O terceiro elemento, intocável no seu pedestal, divide-se entre a minoria heroica que resiste reduzida a um papel de polícia, tolerada pelos demais por falta de remédio melhor, e a linha de frente corporativa pela qual a maioria dos acomodados omissos se deixa docemente constranger cuja função é sangrar repetidamente o Tesouro mediante a articulação do “auxílio” ou do “reajuste retroativo” de cada temporada.
Fecha o quadro o “quarto poder”, que – embora não dispute o mesmo queijo dos demais – vive hipnotizado pela mixórdia que eles protagonizam. Não olha para fora, não apresenta as alternativas do presente, não pesquisa as que redimiram outros povos no passado. Limita-se a reproduzir a cena doméstica segundo a linguagem e a pauta dos outros três – quem “ganhou”?, quem “foi derrotado” no último crime de lesa-pátria? –, o que mantém o limite do possível no imaginário nacional exatamente onde o Brasil oficial quer que ele permaneça.
“O país não avança porque não sabe aonde é necessário chegar. Para sabê-lo com certeza era preciso ir ao fundo das coisas, e ao fundo das coisas só se chega com a crítica” é a citação do mexicano Daniel Cosio Villegas que Carlos Guilherme Mota e Adriana Lopez usam como mote do último capítulo da sua História do Brasil, que um qualificado leitor define como “um extraordinário estudo sobre a resiliência do continuísmo”, a marca renitente da nossa trajetória histórica ao longo da qual “todas as raras oportunidades de rompimento com o passado que aparecem acabam por ser reprimidas”.

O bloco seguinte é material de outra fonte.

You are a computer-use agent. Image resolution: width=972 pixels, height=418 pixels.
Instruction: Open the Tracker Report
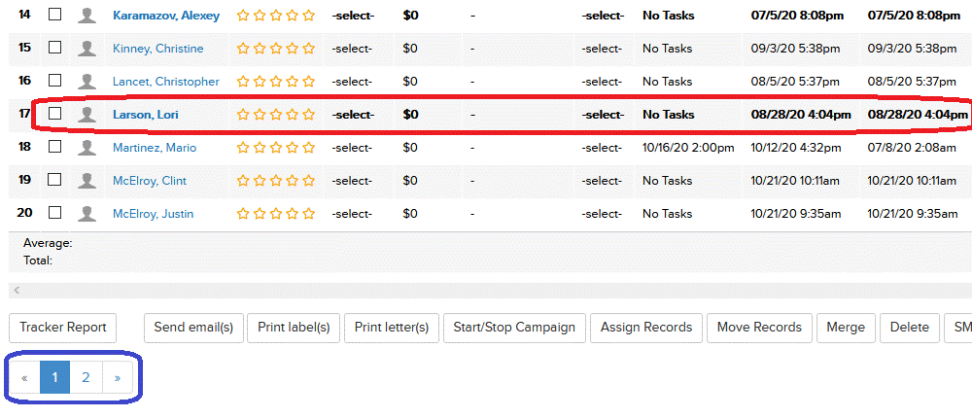coord(62,328)
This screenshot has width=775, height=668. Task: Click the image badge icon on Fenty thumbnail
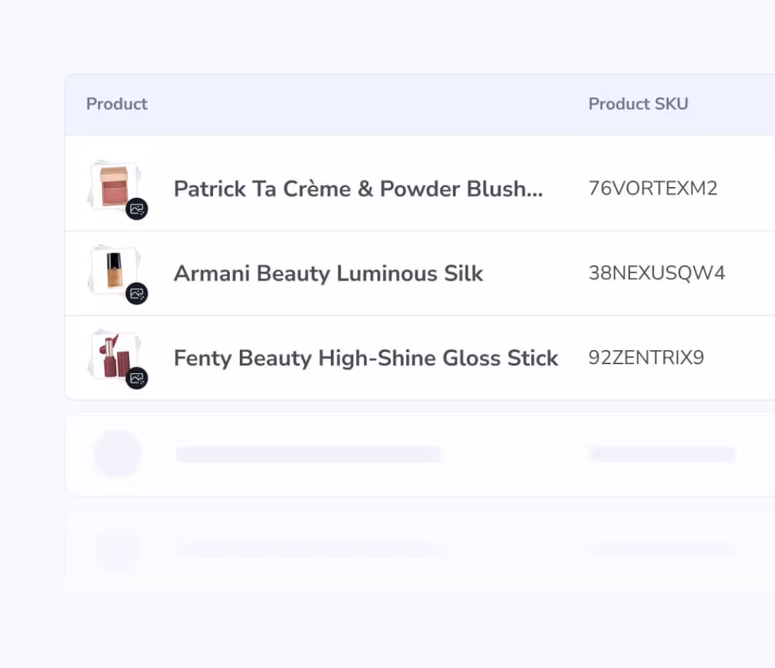[x=137, y=378]
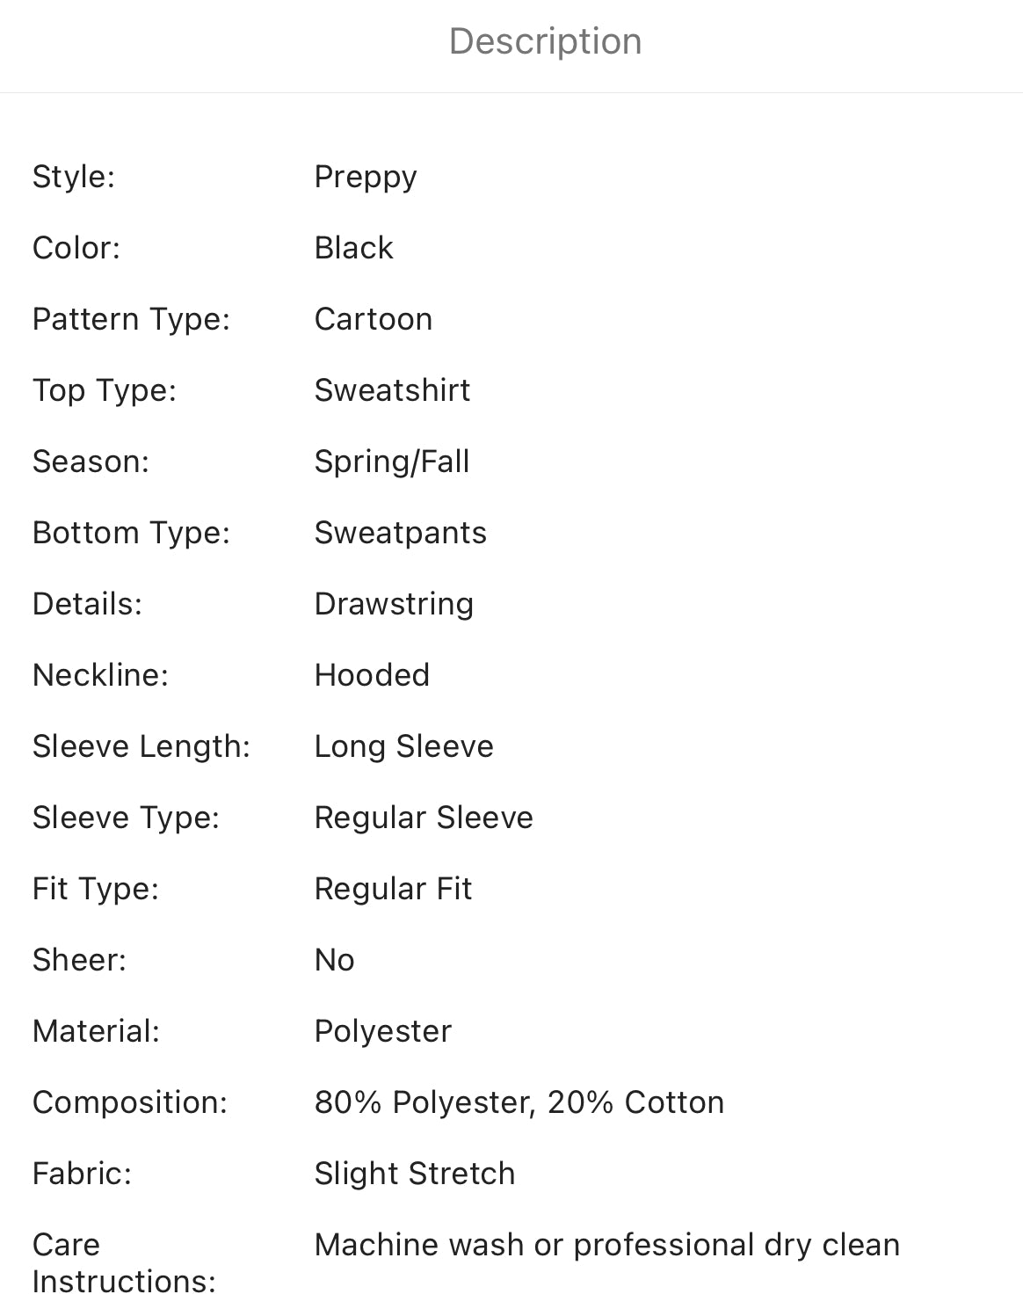Tap the "Pattern Type:" label

pyautogui.click(x=131, y=319)
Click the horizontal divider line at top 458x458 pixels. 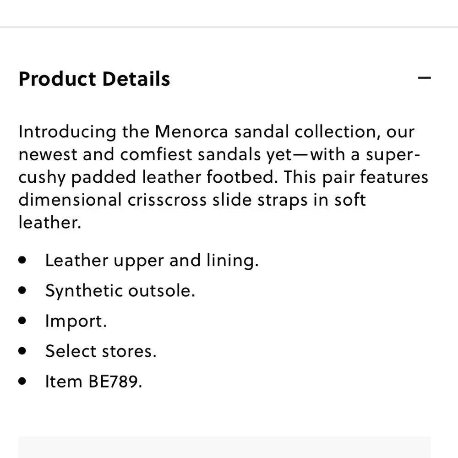pyautogui.click(x=229, y=27)
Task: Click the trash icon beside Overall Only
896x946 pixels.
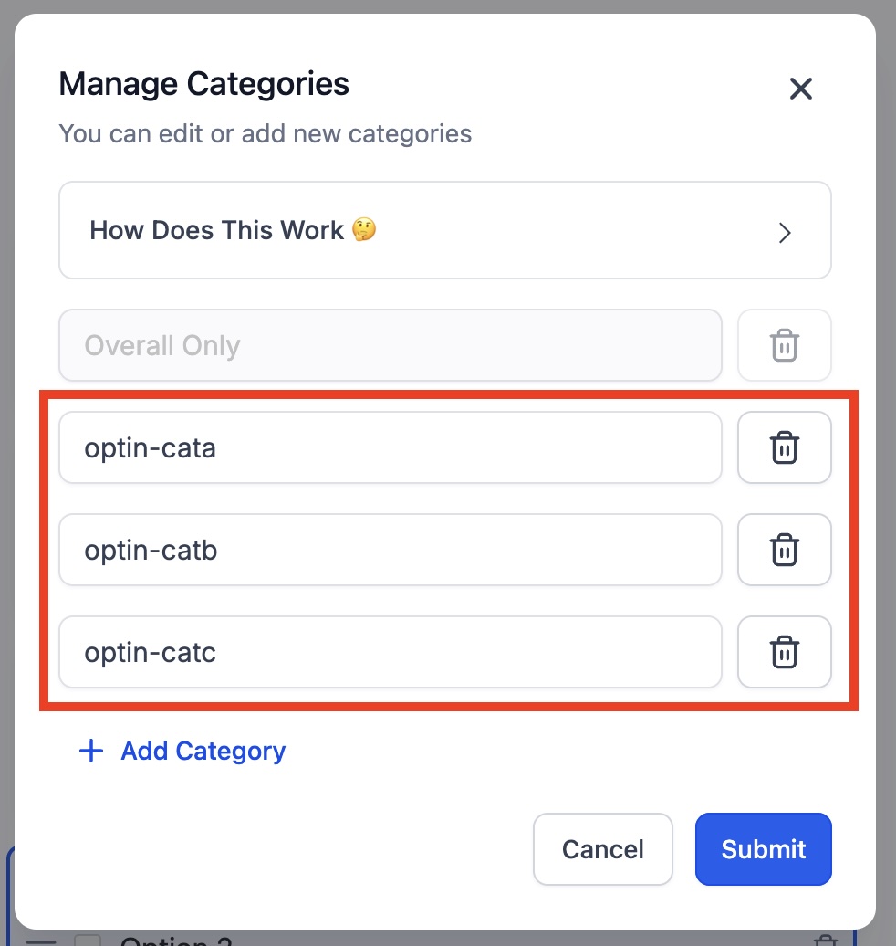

A repressão da próxima, cujos protagonistas já se apresentaram com seus “generais” e “exércitos”, passa pela anulação, ainda que “em vida”, dos dois Poderes cuja credibilidade o terceiro vem trabalhando abertamente para corromper.
Falta quem, pelo outro lado, levante uma bandeira digna de ser seguida para limpar o sistema “por dentro”, porque se há uma coisa que o Brasil aprendeu de 1964 a 1985 e nossos vizinhos comprovam todos os dias é que, se vamos mal com eles, pior iremos sem eles.